Kishōmon as a document type has ancient roots, with the deity being both the witness and recipient of the pledge. The typical kishōmon consists of two parts. It begins with a description of the terms of the pledge, called a "preface" (zensho). That is followed by what is called either the "sacred pledge" (shinmon) or "punishment article" (batsubun), which lists the Shinto and Buddhist deities in which the pledging party or parties have faith. It also states that if the pledge is broken, the violating party will not object to being punished by the deities. A kishōmon is therefore a testament to the authority of the deities.

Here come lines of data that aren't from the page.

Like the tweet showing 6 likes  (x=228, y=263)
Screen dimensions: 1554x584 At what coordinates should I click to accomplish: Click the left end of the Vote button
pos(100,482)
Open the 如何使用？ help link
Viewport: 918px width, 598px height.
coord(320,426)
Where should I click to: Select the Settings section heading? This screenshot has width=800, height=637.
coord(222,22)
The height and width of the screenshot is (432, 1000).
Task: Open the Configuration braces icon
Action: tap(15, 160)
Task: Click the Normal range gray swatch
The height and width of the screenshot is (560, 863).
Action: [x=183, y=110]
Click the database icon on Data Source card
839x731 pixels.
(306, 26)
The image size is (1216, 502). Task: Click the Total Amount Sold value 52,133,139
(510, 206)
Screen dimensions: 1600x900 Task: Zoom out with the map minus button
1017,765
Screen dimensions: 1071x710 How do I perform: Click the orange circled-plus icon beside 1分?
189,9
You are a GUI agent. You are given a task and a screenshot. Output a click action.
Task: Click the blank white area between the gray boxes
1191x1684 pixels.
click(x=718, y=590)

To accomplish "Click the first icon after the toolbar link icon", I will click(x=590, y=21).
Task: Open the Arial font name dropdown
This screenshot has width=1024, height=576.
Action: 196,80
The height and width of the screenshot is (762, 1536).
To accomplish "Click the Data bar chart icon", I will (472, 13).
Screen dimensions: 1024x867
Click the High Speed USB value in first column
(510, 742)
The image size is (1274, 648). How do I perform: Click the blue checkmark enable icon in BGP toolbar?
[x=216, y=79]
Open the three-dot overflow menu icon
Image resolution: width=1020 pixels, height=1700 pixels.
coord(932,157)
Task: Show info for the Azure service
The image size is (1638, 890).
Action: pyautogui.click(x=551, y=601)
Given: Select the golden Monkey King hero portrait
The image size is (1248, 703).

As a document type, the kishōmon is supposed to have appeared in the early 12th century, and it is thought to have been utilized throughout the Kamakura, Muromachi, and Edo shogunates, up to the later nineteenth century. From the 13th century onward, kishōmon were written on the back surface of a paper "talisman" stamped with the "Goō Jewel Seal" (Goō hōin) as an expression of the firm will of the pledging parties. In the late medieval period, blood-stamped written oaths of allegiance became a common practice—after writing a pledge, warriors signed and sealed it with their blood.
Of the several kinds of kishōmon in medieval Japan, the best known are those made by warriors, bushi, who swore loyalty to their lord. But kishōmon were also composed by officials, especially provincial governors who swore to be honest and obey laws and Buddhist restrictions while fulfilling their duties. Buddhist monks also wrote kishōmon in order to swear their obedience to religious restrictions and temple rules. And peasants composed kishōmon when they asked for tribute reduction, to prove that they were not lying when they said that the harvest had been destroyed by fire or insects. Finally those involved in a trial by ordeal—either the defendant or the suitor—wrote kishōmon to prove their innocence and uprightness.
One of the most interesting features of Japanese written oaths is their so-called "punishment section." It might say, for instance, “Should I break this pledge, I am ready to be punished by all the Japanese gods, mighty and lesser, including Fuji, Hakusan, Tenman Tenjin, Hachiman Bosatsu, and Atago.” The list of deity names differs from region to region, and it may consist of as many as a hundred names. Often the batsubun not only states the readiness of the initiator of the pledge to be punished; it also lists examples of “heavenly punishment,” such as “falling into the pits of hell,” being stricken with Hansen`s disease (Mycobacterium leprae), falling into poverty, never attaining enlightenment, loosing the respect of society,” and so on. Such pledges give us good opportunities to investigate the worldviews and cosmologies of medieval people.